Seriously, Read This


The Morning Sitting
I

The morning sitting, initially & primarily, trains the volitional attention. Our attention engages the finer energies of organic sensation, feeling & thinking. In time, these finer energies begin to cohere, developing a subtle energetic vehicle which supports finer qualities of experiencing: physically, intellectually & emotionally.

There are a series of morning exercises of increasing subtlety that, over time, begin to increase & substantiate our personal presence. This is not an end in itself, more a beginning to living a proper life for a human being, to support us in achieving whatever we might hope for ourselves. The practice also supports us in responding to what life might ask of us.

The morning sitting is not meditation: meditation is active-receptivity. The morning sitting is actively-active, while physically still and externally motionless. The morning sitting trains us to hold ourselves in place, quietly and in receptive mode: in this sense, it prepares us for meditation.


II
Two Questions:

Why practice the morning sitting?
Why not practice guitar for half an hour instead?


1. Before we ask ourselves to do something, we begin by asking ourselves to do nothing. When our body is prepared to do nothing when we ask it to, perhaps it will do something when we tell it to: such as, integrating & co-ordinating specialised motor skills while playing a musical instrument.

2. As relaxation develops & deepens over time, emotional states and memories fixed within muscular patterns and bodily postures lessen their hold on us. Our personal history, locked inside the body, begins to let us go; increasingly we move into the here-and-now. We gradually develop a relaxed & engaged sense of personal presence: life becomes a little more real.

3. We begin to distinguish between what-we-are & who-we-are. For example, we discover the distance between the background noise of monkey-mind, its associational rattling & automatic mental commentaries (conventionally referred to as thinking), and who is listening to it.

4. The volitional attention is practised & strengthened.
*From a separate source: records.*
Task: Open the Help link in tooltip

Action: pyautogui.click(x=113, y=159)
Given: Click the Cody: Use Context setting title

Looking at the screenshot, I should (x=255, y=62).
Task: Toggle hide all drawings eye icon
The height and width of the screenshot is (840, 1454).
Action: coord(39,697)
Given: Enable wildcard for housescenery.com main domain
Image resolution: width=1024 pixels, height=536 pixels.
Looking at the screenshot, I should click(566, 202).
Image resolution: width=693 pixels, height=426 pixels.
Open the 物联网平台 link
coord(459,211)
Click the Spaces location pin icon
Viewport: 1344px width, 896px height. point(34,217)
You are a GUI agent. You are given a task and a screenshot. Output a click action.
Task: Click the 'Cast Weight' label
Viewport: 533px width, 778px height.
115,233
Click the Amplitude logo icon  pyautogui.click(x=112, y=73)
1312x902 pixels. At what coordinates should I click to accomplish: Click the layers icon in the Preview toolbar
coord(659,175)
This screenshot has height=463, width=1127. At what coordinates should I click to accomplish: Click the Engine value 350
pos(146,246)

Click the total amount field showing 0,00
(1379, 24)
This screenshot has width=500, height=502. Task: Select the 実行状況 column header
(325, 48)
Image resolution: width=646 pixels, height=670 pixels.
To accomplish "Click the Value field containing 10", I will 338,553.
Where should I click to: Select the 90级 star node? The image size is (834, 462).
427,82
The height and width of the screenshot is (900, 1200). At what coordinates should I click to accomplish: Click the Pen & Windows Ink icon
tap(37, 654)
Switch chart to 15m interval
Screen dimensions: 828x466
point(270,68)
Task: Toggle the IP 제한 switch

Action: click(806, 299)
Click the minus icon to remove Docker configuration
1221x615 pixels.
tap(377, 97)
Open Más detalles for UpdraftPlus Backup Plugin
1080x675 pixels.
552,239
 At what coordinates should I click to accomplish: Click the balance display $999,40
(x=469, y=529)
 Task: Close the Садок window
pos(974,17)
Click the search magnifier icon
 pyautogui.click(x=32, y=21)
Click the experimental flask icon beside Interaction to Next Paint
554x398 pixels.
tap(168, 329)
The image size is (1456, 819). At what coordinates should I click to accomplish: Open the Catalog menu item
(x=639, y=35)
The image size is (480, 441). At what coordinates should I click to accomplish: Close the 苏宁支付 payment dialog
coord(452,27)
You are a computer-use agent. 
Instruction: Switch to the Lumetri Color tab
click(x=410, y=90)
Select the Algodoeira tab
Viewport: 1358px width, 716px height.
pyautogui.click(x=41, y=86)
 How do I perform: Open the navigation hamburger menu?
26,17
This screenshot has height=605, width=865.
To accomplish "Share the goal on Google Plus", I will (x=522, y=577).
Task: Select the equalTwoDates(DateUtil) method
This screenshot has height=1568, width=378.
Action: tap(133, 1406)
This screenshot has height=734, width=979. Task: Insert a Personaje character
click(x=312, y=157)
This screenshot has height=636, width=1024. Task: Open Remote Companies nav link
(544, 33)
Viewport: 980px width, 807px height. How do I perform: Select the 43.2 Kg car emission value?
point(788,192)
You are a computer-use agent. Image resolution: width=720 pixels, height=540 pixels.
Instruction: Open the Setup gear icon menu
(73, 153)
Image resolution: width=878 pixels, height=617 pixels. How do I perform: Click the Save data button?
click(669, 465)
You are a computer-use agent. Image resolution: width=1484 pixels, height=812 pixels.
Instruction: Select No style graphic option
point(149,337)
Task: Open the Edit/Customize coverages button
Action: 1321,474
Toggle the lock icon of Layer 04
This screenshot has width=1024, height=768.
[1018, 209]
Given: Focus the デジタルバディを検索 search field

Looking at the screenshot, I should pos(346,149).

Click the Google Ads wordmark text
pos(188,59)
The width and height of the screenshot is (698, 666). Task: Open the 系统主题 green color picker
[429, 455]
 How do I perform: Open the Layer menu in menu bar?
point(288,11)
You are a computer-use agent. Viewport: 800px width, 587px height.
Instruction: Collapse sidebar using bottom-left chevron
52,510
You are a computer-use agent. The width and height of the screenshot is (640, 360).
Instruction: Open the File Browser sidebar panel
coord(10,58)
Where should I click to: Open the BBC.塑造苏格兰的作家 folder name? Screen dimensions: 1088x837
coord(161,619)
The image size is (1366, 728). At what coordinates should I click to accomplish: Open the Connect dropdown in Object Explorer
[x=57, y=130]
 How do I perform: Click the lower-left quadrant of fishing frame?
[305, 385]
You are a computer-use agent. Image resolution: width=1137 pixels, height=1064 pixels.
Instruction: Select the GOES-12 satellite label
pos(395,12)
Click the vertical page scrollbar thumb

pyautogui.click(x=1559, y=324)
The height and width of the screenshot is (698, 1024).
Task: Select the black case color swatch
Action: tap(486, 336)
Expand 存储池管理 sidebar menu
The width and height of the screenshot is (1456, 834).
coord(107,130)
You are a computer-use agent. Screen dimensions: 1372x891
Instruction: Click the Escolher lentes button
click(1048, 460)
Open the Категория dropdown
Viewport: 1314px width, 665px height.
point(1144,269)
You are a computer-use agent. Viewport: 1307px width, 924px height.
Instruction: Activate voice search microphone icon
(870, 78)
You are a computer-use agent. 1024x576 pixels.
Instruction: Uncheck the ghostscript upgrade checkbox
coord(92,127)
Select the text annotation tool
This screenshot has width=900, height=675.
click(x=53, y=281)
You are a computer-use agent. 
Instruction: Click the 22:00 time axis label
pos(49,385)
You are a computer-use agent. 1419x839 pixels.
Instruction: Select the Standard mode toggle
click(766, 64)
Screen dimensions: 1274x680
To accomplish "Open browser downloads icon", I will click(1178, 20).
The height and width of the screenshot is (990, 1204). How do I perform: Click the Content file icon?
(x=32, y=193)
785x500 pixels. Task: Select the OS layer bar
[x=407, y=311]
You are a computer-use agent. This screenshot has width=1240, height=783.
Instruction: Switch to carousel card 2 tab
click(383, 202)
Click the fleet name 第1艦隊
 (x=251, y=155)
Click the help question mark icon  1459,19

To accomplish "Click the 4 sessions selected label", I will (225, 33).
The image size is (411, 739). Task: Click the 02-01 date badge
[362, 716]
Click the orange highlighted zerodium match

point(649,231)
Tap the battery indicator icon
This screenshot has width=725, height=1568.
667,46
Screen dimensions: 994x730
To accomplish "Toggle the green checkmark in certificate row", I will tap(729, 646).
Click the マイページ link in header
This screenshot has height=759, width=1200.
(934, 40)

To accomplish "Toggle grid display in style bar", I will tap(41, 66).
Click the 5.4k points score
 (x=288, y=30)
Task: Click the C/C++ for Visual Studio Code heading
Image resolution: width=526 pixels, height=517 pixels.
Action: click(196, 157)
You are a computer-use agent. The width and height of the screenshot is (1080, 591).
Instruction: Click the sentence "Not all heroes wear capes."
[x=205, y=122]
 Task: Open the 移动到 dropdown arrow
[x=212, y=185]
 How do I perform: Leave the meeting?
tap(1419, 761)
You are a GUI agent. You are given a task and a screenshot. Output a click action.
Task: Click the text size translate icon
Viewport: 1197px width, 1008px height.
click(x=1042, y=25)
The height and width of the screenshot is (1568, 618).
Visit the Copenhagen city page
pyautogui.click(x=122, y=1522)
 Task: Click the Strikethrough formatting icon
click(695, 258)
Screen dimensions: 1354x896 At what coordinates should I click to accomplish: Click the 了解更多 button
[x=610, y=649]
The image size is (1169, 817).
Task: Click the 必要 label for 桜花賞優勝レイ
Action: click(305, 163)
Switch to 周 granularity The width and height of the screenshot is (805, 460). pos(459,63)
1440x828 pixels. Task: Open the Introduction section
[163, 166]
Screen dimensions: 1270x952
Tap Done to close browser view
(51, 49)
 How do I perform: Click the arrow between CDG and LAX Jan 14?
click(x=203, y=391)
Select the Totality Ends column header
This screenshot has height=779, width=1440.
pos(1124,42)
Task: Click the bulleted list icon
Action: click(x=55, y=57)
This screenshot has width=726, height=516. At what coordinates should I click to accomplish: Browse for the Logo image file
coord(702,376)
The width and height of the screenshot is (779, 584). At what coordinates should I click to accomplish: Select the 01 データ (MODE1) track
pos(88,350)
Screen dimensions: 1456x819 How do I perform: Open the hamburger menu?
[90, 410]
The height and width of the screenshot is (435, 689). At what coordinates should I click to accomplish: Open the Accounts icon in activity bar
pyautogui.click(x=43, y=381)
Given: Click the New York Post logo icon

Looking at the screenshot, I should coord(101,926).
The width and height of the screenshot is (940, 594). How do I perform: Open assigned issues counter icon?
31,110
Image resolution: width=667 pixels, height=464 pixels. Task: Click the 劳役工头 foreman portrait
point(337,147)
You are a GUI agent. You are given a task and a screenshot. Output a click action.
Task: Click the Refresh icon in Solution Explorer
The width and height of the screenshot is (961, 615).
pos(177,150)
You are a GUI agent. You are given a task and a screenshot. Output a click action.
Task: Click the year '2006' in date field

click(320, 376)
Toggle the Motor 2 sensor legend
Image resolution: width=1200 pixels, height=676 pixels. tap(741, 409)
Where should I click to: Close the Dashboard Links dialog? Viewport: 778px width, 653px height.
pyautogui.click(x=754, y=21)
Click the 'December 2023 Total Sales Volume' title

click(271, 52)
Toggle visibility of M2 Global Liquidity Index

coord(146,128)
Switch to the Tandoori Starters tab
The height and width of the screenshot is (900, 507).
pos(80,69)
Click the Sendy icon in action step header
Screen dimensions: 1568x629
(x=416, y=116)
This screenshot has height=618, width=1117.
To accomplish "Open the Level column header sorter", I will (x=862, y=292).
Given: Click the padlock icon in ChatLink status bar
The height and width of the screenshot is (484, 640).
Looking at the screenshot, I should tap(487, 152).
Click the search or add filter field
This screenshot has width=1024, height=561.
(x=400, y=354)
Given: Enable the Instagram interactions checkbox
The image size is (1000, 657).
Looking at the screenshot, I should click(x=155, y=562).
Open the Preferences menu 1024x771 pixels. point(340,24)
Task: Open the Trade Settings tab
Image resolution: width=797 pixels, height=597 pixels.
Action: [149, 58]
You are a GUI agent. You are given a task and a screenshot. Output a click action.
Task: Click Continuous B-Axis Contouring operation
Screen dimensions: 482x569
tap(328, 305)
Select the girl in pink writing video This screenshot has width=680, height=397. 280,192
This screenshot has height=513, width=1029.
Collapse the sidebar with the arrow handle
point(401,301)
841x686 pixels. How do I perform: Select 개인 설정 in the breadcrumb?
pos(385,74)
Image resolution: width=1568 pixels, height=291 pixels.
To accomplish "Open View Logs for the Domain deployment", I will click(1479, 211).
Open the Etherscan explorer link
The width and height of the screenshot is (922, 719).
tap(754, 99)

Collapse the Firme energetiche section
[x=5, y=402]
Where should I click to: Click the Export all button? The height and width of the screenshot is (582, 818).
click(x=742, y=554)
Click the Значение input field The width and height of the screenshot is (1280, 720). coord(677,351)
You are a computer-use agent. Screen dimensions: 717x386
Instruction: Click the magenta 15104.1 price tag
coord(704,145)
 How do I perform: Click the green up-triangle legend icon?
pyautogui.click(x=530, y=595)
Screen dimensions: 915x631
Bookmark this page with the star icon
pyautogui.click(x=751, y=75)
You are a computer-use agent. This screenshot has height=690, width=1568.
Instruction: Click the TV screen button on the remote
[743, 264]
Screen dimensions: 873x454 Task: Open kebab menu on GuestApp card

Effectively, for nearly all practical concerns, the quality of our attention describes & defines who we are, and is pretty much all we can claim to own in life.

But, these are comments presented at the beginning of the practice. Although, even as a beginning, this much is already a considerable achievement: it is a foundation for living. When established, and there is no end to the depth of the practice while we draw breath, the morning sitting leads us to a more sophisticated awareness of qualities & distinctions in our perceptions and experiencing: life gets richer.